How to complete this task: As the lines appear below, please set them down exactly, starting at the first and finishing with the one containing "Screen dimensions: 1366x768".

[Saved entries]

● ● ● ● ● ● ●

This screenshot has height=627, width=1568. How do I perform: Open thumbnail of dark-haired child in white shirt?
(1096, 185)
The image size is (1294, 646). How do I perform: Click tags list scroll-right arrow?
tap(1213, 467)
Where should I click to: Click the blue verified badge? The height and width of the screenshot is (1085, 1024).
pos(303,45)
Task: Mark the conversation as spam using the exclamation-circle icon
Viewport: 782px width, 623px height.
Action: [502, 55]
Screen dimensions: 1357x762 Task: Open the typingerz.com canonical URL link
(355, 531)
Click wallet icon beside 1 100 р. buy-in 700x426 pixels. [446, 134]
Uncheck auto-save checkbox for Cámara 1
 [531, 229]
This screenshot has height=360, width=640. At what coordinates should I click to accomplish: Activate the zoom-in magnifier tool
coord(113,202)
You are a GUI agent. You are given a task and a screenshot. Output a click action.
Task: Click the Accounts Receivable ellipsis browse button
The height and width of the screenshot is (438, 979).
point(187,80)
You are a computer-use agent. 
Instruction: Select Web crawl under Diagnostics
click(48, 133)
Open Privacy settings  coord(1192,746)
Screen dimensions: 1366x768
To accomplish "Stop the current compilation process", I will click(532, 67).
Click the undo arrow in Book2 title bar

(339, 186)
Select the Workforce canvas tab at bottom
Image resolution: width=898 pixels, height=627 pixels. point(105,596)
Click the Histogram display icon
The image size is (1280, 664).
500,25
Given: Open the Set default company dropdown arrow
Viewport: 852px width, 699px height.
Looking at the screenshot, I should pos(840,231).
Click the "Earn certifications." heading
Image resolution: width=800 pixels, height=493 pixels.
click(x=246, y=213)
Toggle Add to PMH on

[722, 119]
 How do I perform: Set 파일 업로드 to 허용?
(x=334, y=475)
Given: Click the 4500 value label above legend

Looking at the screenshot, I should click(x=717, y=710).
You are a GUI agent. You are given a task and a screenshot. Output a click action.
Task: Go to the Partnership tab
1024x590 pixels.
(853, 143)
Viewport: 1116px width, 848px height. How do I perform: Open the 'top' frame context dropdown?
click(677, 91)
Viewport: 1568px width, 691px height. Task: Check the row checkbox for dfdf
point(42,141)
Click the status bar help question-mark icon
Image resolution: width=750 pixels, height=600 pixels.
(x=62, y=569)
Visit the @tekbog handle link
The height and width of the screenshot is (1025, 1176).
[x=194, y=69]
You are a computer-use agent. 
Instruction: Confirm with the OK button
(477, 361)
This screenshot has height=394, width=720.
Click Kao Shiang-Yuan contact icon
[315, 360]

● ● ● ● ● ● ●

Task output:
This screenshot has height=627, width=1568. How do I perform: Open thumbnail of dark-haired child in white shirt?
(1096, 185)
The image size is (1294, 646). How do I perform: Click tags list scroll-right arrow?
tap(1213, 467)
Where should I click to: Click the blue verified badge? The height and width of the screenshot is (1085, 1024).
pos(303,45)
Task: Mark the conversation as spam using the exclamation-circle icon
Viewport: 782px width, 623px height.
Action: [502, 55]
Screen dimensions: 1357x762 Task: Open the typingerz.com canonical URL link
(355, 531)
Click wallet icon beside 1 100 р. buy-in 700x426 pixels. [446, 134]
Uncheck auto-save checkbox for Cámara 1
 [531, 229]
This screenshot has height=360, width=640. At what coordinates should I click to accomplish: Activate the zoom-in magnifier tool
coord(113,202)
You are a GUI agent. You are given a task and a screenshot. Output a click action.
Task: Click the Accounts Receivable ellipsis browse button
The height and width of the screenshot is (438, 979).
point(187,80)
You are a computer-use agent. 
Instruction: Select Web crawl under Diagnostics
click(48, 133)
Open Privacy settings  coord(1192,746)
Screen dimensions: 1366x768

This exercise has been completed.